Comment 54 for bug 275998

Revision history for this message
James (james-ellis-gmail) wrote : Re: audio recording very silent

I have a Dell XPS 1330 using Kubuntu 8.10 and KDE 4.1.3 -- this system has (had) extremely low volume input.

When PulseAudio is installed (and actually running - the default /etc/init.d/pulseaudio startup script fails to do anything and just exits) KMix presents two input sources Digital and Analog Mic. When Volume Control (Record) is opened it shows activity when speaking and the Digitial option is enabled, the sound however is extremely low and I have to talk about 3mm from the input point on the top of the laptop screen.
Analog input doesn't record anything usable. I have to shout very loudly to get any type of input.

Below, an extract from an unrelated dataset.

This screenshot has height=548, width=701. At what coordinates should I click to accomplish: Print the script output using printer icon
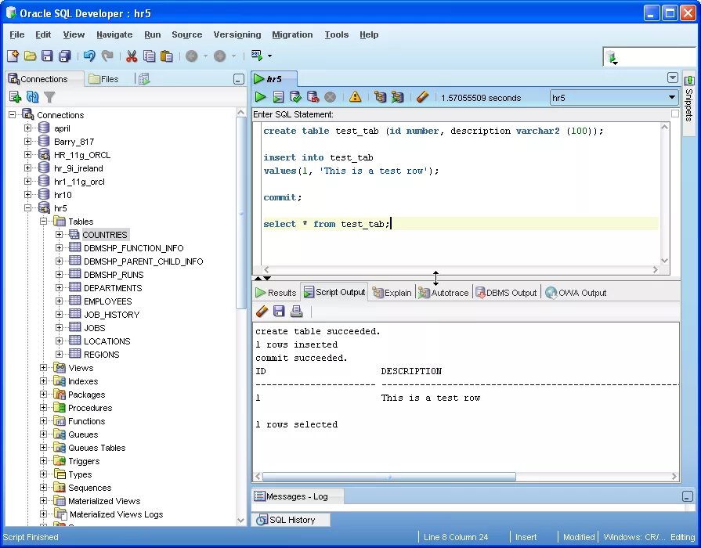pyautogui.click(x=296, y=312)

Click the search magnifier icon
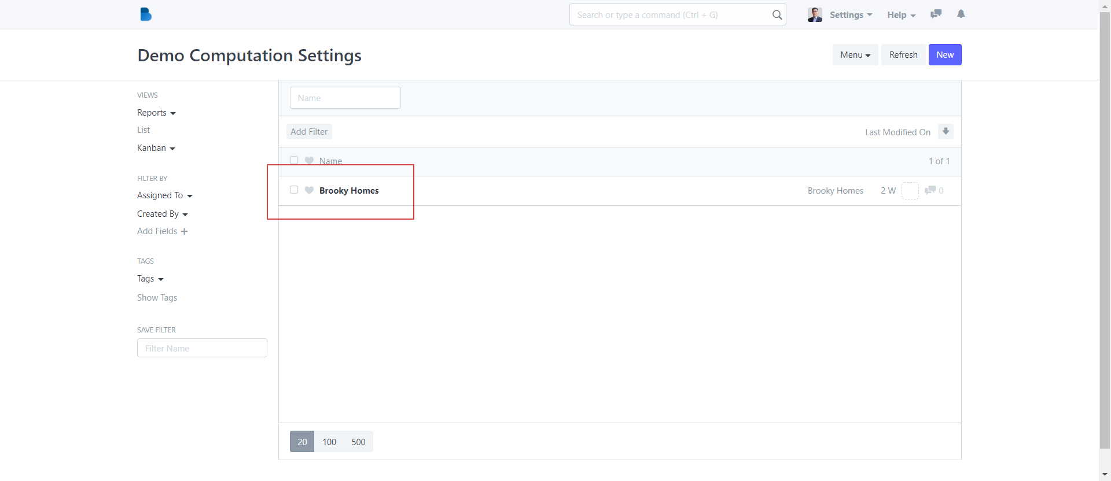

I'm surprised at something so basic as sound input fails to work properly on a modern laptop. No disrespect to the developers but is there any testing of such basic item before a release ? If not, I'm happy to help out testing audio (maybe even pulseaudio) on this setup with Jaunty -- it's better than spending literally hours & hours googling around and tweaking various audio controls.
My sound worked fine on Hardy, I presume without Pulse installed.

My solution was to *purge* all possible pulse packages and reboot. I have nothing against PulseAudio, just my system works better without it :)
I got rid of all of them apart from libpulse0 which wanted to remove quite a lot of other dependencies as well (like dragonplayer, xine etc). I now have working sound input and output. I don't think the Digital Input works but I don't care as long as I can get some sound into the PC without shouting.
The only other side effect is that alsamixer cannot run as it tries to connect to a non existent pulseaudio process, but that's no big deal for me. I wonder why it is hard wired now to use pulse ?

Finally, I added this to my /etc/modprobe.d/alsa-base, although I don't know if it helps:
options snd-hda-intel model=5stack

Thanks and I hope this helps others.